Wow, it’s almost the middle of November! How did this happen? I was in Ottawa last week again for work and it was snowing! When I returned home I heard it had snowed here as well. Christmas decorations are making their way from the stores into our homes. Some people have already set up their Christmas trees! I have told Jason we can’t do any Christmas decorations until December 1st. (Mainly because he keeps them up until the end of February.)

On Saturday we went out into a blustery but sunny day to see Mike perform in the musical Chicago. It was so well done! I love live theater and it was so much fun to watch someone you know in such a high profile play.

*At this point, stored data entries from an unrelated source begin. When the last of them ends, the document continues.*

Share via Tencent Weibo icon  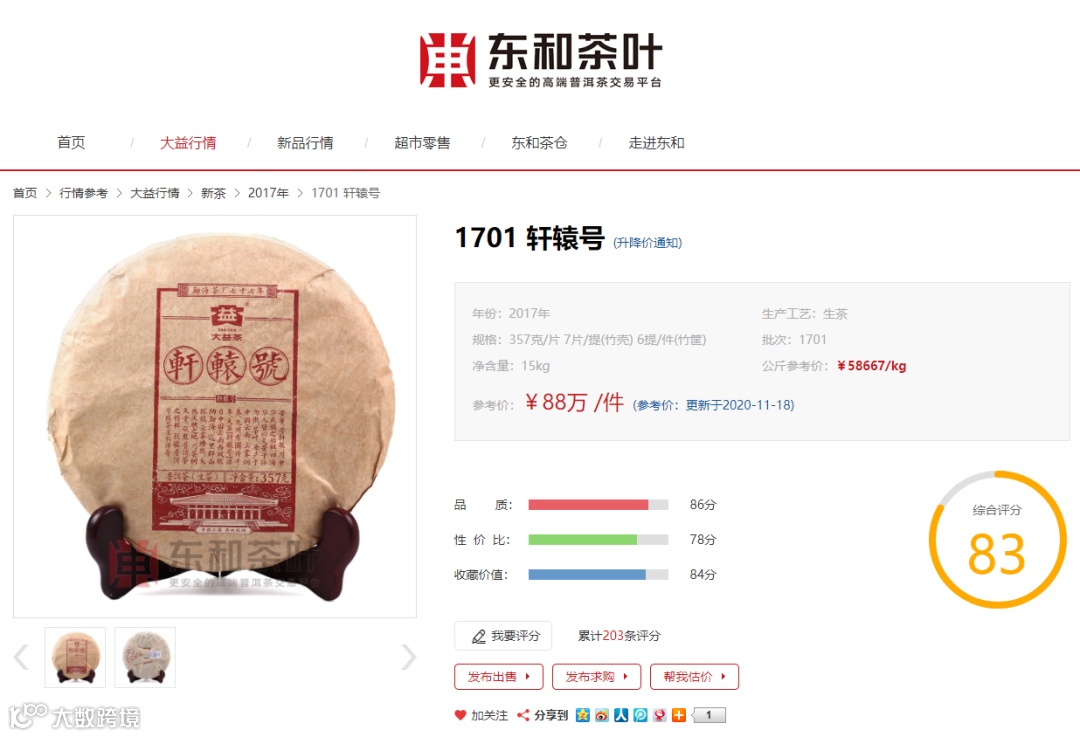tap(641, 715)
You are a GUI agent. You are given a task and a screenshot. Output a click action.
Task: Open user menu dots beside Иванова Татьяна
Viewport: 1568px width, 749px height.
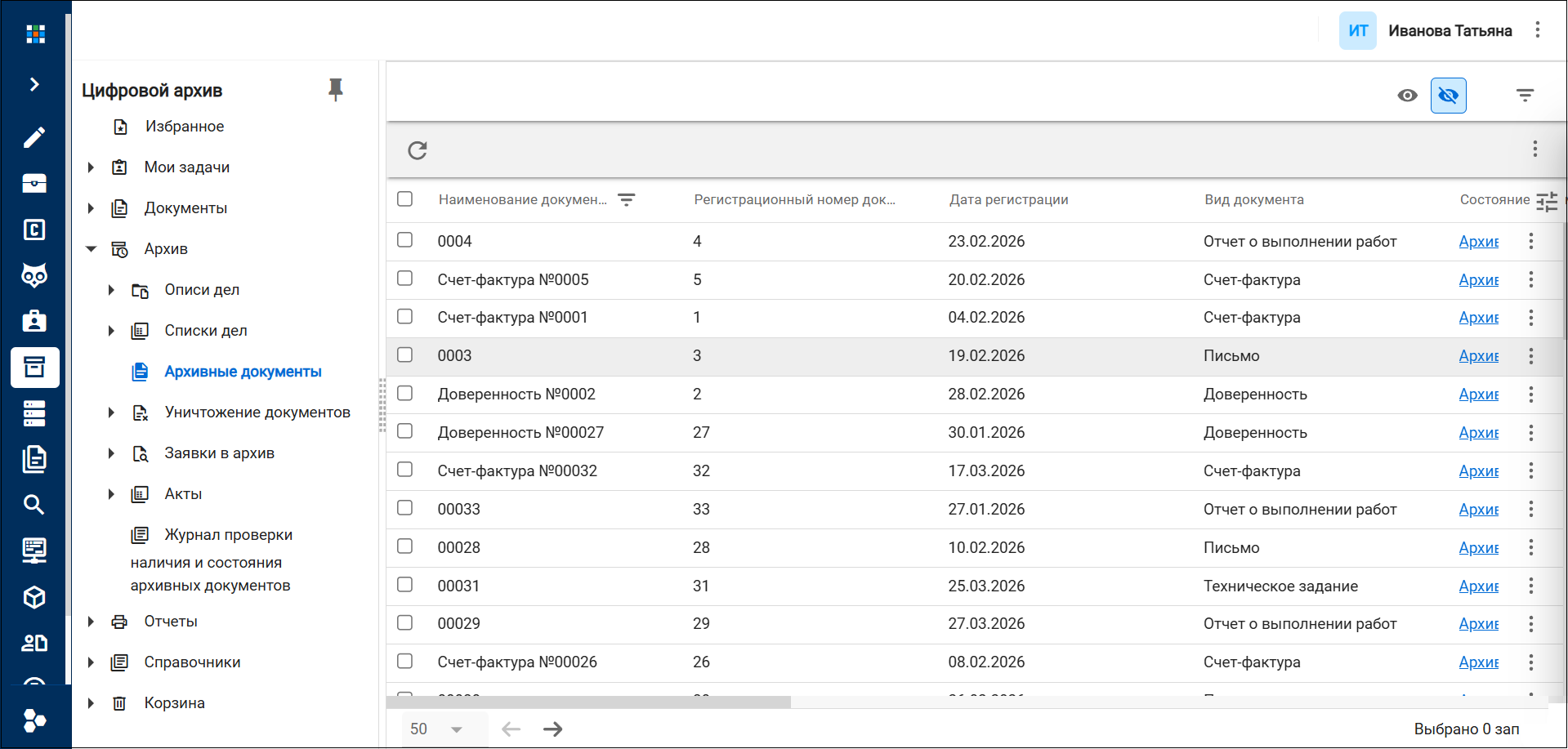click(1537, 30)
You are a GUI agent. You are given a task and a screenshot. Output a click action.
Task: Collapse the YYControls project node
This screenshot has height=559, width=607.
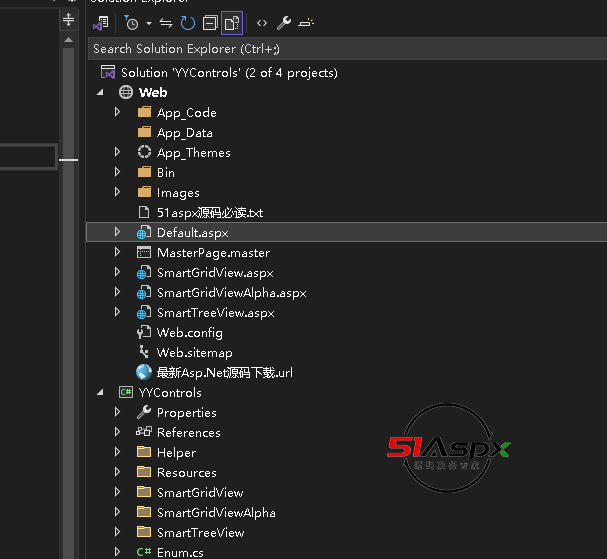100,392
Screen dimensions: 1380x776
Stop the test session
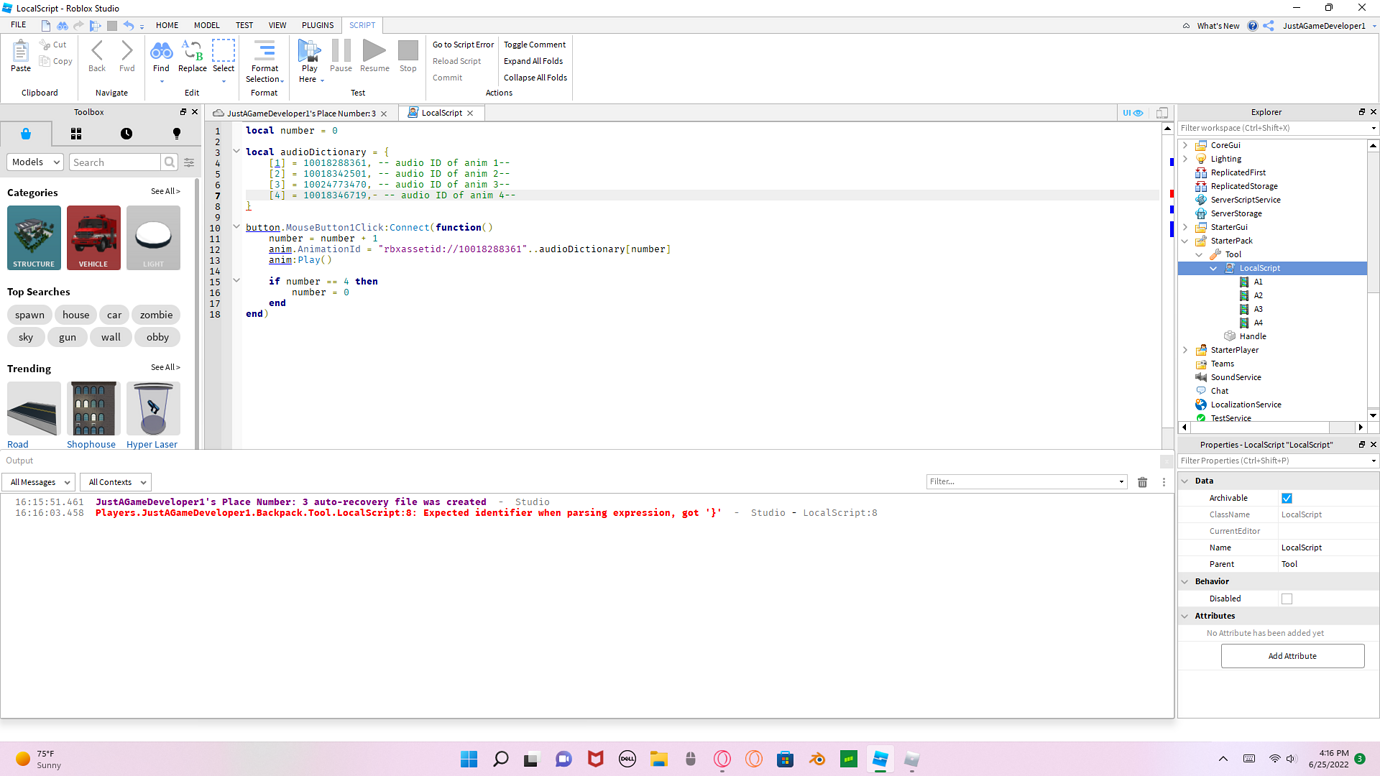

After the show we went to the grocery store and picked up the ingredients to make the Corn Chowder and Mini Muffins from the Fall issue of Food and Drink. We didn’t use the BBQ for the corn or the peppers in the chowder, and the muffins turn into more like mini biscuits/scones. Regardless, everything turned out to be tasty and sufficed for a cozy dinner. I think I still like the Corn Chowder from Eat Shrink and Be Merry more than this one though.

Tip: Grilling the corn and the peppers adds a depth of flavour to this simple chowder. If fresh corn on the cob is not available, substitute 6 cups frozen corn, thawed and drained. Toss with oil and place in a single layer on foil-lined baking sheet. Broil for about 8 minutes, stirring often, or until browned. You can broil the peppers, too, if that’s more convenient. If you can’t find poblano peppers, substitute 2 cubanelle peppers and 1 jalapeno pepper. To dress this soup up a little more, garnish each bowl with sauteed shrimp seasoned with fresh lime juice.

Corn Chowder
adapted from Food and Drink, Autumn 2011, page 182, 183
12 cobs of corn, shucked
1 tbsp vegetable oil
2 sweet red peppers
2 pablano peppers
2 tbsp butter
2 onions, chopped
3 cloves garlic, minced
6 medium Yukon Gold potatoes, peeled and diced
6 cups homemade or low-sodium vegetable stock
2 cups 35% or 18% cream
Salt and freshly ground pepper
1/4 cup chopped fresh basil

1. Preheat BBQ to medium

2. Brush corn with oil and grill, turning often, for about 8 minutes or until tender and brown. Set aside.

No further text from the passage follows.